JATAM menilai dalam perumusan pengambilalihan kewenangan pertambangan mineral dan batu bara yang sentralistik ini tidak didasari oleh kajian komprehensif. Sehingga keputusan desentralisasi hingga sentralisasi kewenangan tak pernah menjawab masalah sesungguhnya.

“Seharusnya, setiap perumusan kebijakan berangkat dari analisis masalah yang ilmiah dan empirik di lapangan,” tegasnya.

Tak Selesaikan Konflik di Lapangan

Menurut Jamil, permasalahan-permasalahan sesungguhnya di wilayah lingkar tambang adalah gagalnya alokasi ruang tambang yang melampaui batas daya dukung dan beban ekologi di suatu wilayah. Tidak adanya hak veto rakyat.

Sulitnya akses mendapatkan informasi karena manipulasi, kriminalisasi & pengusiran warga oleh pertambangan. Korupsi perizinan tanpa penegakan hukum hingga industri pertambangan yang menjadi sumber pembiayaan politik.

Kedua surat tersebut bernomor 1481/30.01/DJB/2020 dan 1482/30.01/DJB/2020 yang ditandatangani oleh Ridwan Djamaludin. Di dalam surat tersebut terdapat sejumlah hal yang telah dialihkan terhitung dari 11 Desember 2020.

Per 11 Desember, layanan perizinan pertambangan minerba akan kembali di tangan pemerintah pusat melalui Badan Koordinasi Penanaman Modal (BKPM).

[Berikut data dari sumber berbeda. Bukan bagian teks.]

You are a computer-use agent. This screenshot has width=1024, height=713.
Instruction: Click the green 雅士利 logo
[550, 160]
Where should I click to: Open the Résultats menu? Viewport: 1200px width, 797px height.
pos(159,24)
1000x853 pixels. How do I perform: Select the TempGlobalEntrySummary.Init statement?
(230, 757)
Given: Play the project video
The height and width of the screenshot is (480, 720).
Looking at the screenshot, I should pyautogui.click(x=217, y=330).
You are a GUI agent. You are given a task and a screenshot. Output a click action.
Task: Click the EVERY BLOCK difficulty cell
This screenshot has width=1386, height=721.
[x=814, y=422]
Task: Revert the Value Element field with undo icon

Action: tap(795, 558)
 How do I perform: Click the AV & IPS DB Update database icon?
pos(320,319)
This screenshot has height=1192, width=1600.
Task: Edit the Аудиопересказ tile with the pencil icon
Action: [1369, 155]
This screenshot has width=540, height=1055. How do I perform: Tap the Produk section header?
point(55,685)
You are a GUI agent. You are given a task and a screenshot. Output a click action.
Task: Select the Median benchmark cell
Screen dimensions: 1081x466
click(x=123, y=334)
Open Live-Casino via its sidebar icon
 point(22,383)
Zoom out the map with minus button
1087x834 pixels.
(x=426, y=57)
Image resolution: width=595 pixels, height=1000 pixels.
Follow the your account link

Aturan baru ini juga dinilai mengancam inisiatif daerah yang berupaya melindungi wilayahnya melalui kewenangan daerah, misalnya melalui moratorium perizinan.

Padahal moratorium dilakukan untuk membendung laju krisis lingkungan hidup. Selain itu juga sebagai upaya mitigasi krisis iklim akibat alih fungsi lahan tak terkendali dan obral izin batubara selama ini.

“Pemerintah seharusnya memperkuat inisiatif daerah ini dengan menindaklanjutinya melalui moratorium dan audit pertambangan dengan skala nasional, bukan justru kembali membuka ‘keran’ pemberian izin.”

Dalam catatan JATAM, di Provinsi Kalimantan Timur saja terdapat 320 izin usaha pertambangan (IUP) minerba yang tak ditemukan dalam sistem basis data (database) Mineral One Data Indonesia (MODI) Kementerian ESDM.

Sebanyak 320 izin ini diduga tidak tercatat, namun perusahaan masih beroperasi di lapangan. Salah satunya adalah PT Kencana Wilsa di Kutai barat, Kaltim.

“Perusahaan ini hendak menggusur lebih dari 5 desa dan sekarang sedang diprotes keras warga. Walaupun tidak dicatat di MODI, tapi ancamannya nyata di kampung.”